The protocol should not track the session state as the parsing is quite
expensive with the current code. This change is a workaround that enables
the parsing only when required. A proper way to handle this would be to do
all the response processing in one place thus avoiding the duplication of
work.
Given the fact that there exist only three possible categories, the map
can be replaced with a static array that needs no memory
allocations. Making this array thread-local allows it to be reused which
places an upper limit on the number of memory allocations.
The monitor now continuously updates a list of enabled server events. When
promoting a new master in failover/switchover, only events that were enabled
on the previous master are enabled on the new. This avoids enabling events
that may have been disabled on the master yet stayed in the SLAVESIDE_DISABLED-
state on the slave.
In the case of reset-replication command, events on the new master are only
enabled if the monitor had a master when the command was launched. Otherwise
all events remain disabled.
The documentation stated that at most `max_sescmd_history` commands were
kept but in reality the number of commands kept in the history was one
command smaller than what was documented.

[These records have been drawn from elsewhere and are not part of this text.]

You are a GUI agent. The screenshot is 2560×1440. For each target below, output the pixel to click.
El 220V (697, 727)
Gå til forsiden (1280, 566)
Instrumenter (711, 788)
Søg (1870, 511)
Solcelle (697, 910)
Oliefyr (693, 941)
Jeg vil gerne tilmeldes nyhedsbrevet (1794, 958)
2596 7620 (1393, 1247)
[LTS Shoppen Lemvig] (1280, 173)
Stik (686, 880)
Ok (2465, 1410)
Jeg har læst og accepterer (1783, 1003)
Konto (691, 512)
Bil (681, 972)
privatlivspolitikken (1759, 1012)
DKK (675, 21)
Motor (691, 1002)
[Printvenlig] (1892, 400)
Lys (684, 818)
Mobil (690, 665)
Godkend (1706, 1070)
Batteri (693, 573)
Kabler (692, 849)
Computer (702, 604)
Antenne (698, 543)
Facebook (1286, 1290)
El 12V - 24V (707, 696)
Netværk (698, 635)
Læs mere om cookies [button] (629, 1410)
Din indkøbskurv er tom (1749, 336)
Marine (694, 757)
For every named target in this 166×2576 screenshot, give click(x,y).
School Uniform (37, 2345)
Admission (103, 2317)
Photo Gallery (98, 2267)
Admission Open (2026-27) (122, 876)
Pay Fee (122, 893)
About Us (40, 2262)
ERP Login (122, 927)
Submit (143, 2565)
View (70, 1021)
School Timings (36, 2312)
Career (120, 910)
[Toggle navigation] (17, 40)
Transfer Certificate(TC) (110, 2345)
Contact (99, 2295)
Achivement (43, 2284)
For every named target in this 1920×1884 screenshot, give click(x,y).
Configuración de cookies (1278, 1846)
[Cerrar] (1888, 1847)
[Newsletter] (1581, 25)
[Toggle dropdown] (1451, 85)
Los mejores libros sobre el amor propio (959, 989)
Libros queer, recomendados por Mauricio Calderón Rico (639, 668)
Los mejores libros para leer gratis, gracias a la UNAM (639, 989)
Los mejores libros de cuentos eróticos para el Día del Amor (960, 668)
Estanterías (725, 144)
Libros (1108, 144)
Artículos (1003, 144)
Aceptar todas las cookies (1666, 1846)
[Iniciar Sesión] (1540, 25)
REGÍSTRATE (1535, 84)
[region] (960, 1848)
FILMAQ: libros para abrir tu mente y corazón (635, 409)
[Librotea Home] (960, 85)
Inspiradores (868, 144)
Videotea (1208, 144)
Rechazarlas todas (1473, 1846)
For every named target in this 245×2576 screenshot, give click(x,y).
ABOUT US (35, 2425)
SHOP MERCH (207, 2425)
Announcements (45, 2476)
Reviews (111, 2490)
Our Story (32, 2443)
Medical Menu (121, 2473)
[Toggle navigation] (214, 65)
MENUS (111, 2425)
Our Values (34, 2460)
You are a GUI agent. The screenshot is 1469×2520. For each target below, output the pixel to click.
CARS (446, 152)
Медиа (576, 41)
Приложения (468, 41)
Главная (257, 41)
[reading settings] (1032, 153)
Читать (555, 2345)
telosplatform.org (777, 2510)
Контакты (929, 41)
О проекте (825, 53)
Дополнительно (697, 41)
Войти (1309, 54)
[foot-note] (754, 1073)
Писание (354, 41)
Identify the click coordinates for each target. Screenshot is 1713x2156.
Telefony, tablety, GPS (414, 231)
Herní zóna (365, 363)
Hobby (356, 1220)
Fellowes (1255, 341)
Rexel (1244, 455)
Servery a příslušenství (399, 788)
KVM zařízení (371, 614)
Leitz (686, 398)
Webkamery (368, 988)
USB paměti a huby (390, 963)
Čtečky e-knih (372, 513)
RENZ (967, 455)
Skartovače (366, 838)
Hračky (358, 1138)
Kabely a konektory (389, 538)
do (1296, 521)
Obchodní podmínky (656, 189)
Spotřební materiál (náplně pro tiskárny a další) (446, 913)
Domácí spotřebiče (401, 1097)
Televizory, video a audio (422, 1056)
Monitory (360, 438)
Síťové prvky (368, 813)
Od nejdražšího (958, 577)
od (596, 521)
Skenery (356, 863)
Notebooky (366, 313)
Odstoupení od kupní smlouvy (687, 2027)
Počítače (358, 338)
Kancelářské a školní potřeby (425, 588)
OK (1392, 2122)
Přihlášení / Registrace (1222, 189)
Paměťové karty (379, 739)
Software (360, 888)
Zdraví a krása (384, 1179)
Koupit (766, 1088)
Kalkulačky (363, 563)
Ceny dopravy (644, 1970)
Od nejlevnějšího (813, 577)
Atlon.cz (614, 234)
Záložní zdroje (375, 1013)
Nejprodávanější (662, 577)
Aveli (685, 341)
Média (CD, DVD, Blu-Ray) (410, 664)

If an ignorable packet was followed by more than one queued packets, they
would all get routed in the same batch. This would cause unexpected
replies from the server if multiple ignorable packets were queued up.
The default ECMAScript syntax appears to be broken on CentOS 7 which
effectively prevents its use in most cases. A more reliable alternative
would be to use the bundled PCRE2 library but the basic POSIX regular
expressions seem to work.
The script generates the required .avsc files without requiring a direct
connection to the database. This makes it easier to generate schemas in
more secure installations where direct access and installing dependencies
might not be easy.
This commit adds a new parameter that, when enabled, prunes the session
command history to a known length. This makes it possible to keep a
client-side pooled connection open indefinitely at the cost of making
reconnections theoretically unsafe. In practice the maximum history length
can be set to a value that encompasses a single session using the pooled
connection with no risk to session state integrity. The default history
length of 50 commands is quite likely to be adequate for the majority of
use-cases.
When the connection state is reset by executing a COM_CHANGE_USER or
COM_RESET_CONNECTION, readwritesplit does not need to store the session
command history that was executed before it. With this, pooled connections
will effectively behave like normal connections if the pooling mechanism
is smart enough to reset the connection. This also prevents unwanted
visibility into the session states of other connections.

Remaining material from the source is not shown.